Served: A Colorful Cast of Customers
I blog by day and wait tables by night. I'm excited to bring you Served, dispatches from the front of the house. Enjoy!
A couple came from Chicago to visit New York City for the weekend. Their plans included two Broadway shows and a trip to my restaurant. They showed up to eat after the first of their theater engagements, glowing. They had a blast; they adored the show.
The place was bustling with our usual late night rush. The couple, two guys, squeezed into the end of the bar and ordered some wine. Then, one of them saw something. He turned to the other, “was that the woman in the play we just saw?” he asked, checking out a lady across our little restaurant.
Upon closer examination, it turned out a sizable part of the cast was hanging out at a table in the corner, eating cheeses and meats and drinking bubbly. They come by often after their show. In fact, they’re friends.
The guys were a little star struck. They needed encouragement from A., a fellow server, to say hi to the musical table. But say hi they did.
They ended hitting it off with the cast. There was a bit of room at their table, so the two men wedged in and shared a bottle of wine.
The couple told the actors about the show they were going to see the following night. Turns out, the cast of that show was hanging out a few tables away, also devouring a plate of cheese.
I wasn’t working that night, but I heard the story the next evening, when the couple returned. They wanted to spend their last night in town at our restaurant. They were so sweet, genuine, and funny that I was sad they had to return to Chicago.
I’ve met a lot of awesome tourists. There are some “types” of people who I have come to expect. I’m not eager to typecast, but it’s amazing how people so often behave, at least during our brief interactions, in some very predictable ways.

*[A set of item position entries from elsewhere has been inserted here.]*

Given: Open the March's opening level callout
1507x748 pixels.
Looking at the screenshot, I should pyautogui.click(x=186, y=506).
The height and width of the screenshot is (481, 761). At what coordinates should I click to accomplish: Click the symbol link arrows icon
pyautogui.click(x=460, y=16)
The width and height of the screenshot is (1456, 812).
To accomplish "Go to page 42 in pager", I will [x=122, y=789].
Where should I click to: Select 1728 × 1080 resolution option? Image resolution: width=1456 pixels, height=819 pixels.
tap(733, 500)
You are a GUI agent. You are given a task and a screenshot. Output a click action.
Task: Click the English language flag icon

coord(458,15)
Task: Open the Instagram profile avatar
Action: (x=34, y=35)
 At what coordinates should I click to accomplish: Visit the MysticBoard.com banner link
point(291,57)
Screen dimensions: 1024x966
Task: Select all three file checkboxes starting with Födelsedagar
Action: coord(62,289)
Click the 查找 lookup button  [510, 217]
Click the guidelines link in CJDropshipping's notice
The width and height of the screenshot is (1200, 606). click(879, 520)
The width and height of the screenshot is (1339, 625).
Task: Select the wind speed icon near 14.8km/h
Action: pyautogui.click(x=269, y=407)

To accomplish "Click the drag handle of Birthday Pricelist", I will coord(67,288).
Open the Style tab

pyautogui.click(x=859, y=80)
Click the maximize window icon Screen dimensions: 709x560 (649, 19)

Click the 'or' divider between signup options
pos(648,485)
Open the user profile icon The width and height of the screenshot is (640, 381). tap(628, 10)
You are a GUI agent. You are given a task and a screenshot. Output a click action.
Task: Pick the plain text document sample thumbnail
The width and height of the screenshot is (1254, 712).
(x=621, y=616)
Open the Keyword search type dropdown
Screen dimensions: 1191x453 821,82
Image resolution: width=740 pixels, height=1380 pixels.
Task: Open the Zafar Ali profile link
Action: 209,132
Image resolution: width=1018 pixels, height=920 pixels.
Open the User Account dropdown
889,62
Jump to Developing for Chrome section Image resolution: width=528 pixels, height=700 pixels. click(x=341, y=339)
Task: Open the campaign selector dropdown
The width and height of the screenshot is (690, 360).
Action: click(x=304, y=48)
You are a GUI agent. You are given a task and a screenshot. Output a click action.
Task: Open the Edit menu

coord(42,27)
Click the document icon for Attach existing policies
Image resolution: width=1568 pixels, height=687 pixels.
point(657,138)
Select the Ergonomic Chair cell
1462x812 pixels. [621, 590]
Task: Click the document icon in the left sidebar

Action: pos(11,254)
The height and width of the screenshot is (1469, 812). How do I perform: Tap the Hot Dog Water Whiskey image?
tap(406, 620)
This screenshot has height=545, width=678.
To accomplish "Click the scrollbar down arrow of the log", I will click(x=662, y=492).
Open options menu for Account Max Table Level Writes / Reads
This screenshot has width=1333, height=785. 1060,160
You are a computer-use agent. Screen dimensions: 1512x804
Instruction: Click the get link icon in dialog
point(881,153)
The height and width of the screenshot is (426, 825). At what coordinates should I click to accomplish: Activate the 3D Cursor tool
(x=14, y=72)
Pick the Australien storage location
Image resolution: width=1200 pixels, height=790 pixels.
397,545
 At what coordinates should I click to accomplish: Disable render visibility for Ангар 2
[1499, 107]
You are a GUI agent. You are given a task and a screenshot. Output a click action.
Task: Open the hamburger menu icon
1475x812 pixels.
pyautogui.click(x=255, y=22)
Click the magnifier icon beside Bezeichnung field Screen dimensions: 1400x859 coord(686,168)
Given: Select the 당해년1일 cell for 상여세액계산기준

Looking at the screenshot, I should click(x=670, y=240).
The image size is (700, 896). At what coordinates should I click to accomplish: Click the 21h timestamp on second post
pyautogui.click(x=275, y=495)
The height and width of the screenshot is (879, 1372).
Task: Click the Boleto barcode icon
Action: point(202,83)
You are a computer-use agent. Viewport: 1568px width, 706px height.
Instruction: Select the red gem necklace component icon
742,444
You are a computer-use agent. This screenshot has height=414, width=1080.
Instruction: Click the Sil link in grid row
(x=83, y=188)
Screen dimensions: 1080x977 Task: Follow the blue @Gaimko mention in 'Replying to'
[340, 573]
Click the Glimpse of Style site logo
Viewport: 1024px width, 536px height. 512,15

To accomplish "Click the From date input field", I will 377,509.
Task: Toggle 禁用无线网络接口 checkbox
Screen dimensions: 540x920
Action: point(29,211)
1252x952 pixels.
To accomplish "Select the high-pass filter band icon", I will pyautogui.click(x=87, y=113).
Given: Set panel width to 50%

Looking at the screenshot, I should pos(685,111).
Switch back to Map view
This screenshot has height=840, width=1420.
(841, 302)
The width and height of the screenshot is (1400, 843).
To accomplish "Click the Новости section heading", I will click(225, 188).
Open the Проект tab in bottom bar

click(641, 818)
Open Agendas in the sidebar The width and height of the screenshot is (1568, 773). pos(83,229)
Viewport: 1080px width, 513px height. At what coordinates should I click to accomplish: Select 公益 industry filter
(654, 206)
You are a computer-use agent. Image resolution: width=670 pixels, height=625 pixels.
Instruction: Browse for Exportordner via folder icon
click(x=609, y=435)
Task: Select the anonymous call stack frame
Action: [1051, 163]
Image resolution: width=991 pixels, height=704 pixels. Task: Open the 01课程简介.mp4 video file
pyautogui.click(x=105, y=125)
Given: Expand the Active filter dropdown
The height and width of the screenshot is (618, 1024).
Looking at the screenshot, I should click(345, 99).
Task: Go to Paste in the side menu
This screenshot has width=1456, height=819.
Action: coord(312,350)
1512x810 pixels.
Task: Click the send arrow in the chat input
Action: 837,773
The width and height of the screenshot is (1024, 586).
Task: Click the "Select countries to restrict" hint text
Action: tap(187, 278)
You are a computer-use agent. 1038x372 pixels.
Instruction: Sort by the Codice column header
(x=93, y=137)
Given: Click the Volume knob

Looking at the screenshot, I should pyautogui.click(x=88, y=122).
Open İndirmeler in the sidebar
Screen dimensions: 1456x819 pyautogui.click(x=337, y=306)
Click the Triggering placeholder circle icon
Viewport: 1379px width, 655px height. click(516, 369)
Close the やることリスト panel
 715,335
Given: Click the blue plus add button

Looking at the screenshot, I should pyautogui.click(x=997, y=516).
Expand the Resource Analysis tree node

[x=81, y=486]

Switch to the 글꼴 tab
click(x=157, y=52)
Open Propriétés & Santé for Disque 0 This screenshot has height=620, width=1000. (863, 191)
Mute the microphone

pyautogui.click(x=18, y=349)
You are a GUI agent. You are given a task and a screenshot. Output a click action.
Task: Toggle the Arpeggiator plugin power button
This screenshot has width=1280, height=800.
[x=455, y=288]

An incomplete cast of characters:
When we first opened, our menu was an undifferentiated mass of items. With a little bit of consideration, we hoped our diners would intuit that a three dollar plate of green cerignola olives would not be enough for dinner. Or that a thirteen dollar duck confit salad might be more substantial than the three dollar mustard miso pickles.
Most of them did. But many were confused. “How does this work?” was (and still is) a familiar refrain.
So we divided the menu up into “small,” “medium” and “large” sections. The pickles and olives occupy the first category. The intention was to help out our customers by explaining ourselves a little better.
Strangely enough, the size categories seem to confound more than clarify.
About twice a night, people ask me: “What does it mean: small, medium, and large?” Seriously? It means small, medium, and large!
“Well,” I am tempted to retort, “The small plates are really, really, really big. The large plates are teeny.” But I have so far resisted the urge.
My place is a cheese bar! There are many places for vegans to dine in New York City, but ours is not one of them. Besides the aforementioned olives and pickles, we have nothing for them to eat. Our advice: have some wine. Or go somewhere else. Or go home.
They know what they’re doing. They may or may not work in the restaurant biz, but they know their way around a menu and a wine list. They tend to order a bunch of stuff. They also tend to have a good time, tip well, and be a pleasure to wait on.
The Attention Whore
It is a rare but extant type who needs to be attended to unceasingly. These people ask to try five wines. They want you to entertain them. They want you to tell them about every item on our menu, and the restaurant's name, and everyone who works there, and your life story, and the art on the wall. Actually, they want to try six wines. Is that ok?
I am young and just starting out my career. Certain people see me as a perfect target for their maternal urges. Some are wise and insightful and I truly value their advice.
Others, not so much. Sorry, lady, but we just met. I don’t want your counsel, especially when you instruct me that I need to go law school straight away if I want to amount to anything, advise that I should work for my anthropology professor in New Guinea for at least a summer, and/or dispel dating tips. Thanks but no thanks.
The people who hit on me are not just lecherous old men. They come in all different shapes, sizes, colors, ages, and genders.
A first: a (gorgeous!) couple who sought persistently to woo me. I thought they were just particularly flirtatious. Then, she tried to kiss me goodbye one night. With tongue.
The Newbie: Excited
Oh my lord! This is new to me! And fabulous! The buffalo milk blue! The truffled bloomy-rind cheese! The sweet grass that tastes like butter, only so much better! The awesome condiments: wasabi pickles, cardamom spiced almonds, basil marshmallows, brown sugar fudge! The waitstaff is so nice! The wine is so delicious!
It's cool when people are super excited about what we are doing. After all, we're excited too.
The Newbie: Nervous
What is this stuff? What does it mean that the cheese is "meaty?" What does it mean that the wine is "earthy?" This is weird.
"I get it," J. said, about a group clearly uncomfortable with being at our place. "They're nervous so they're making jokes."
For some dudes, the cheese/wine bar is an irrevocably girlie concept that can’t be remedied by our beers or bacon. To preserve their manliness, they must sit with their legs sprawled out as far as they can possible sprawl, and make lots of fun of wine.
Your loss, guys. I promise that your man parts are not going to fall off if you have some malbec and a sandwich.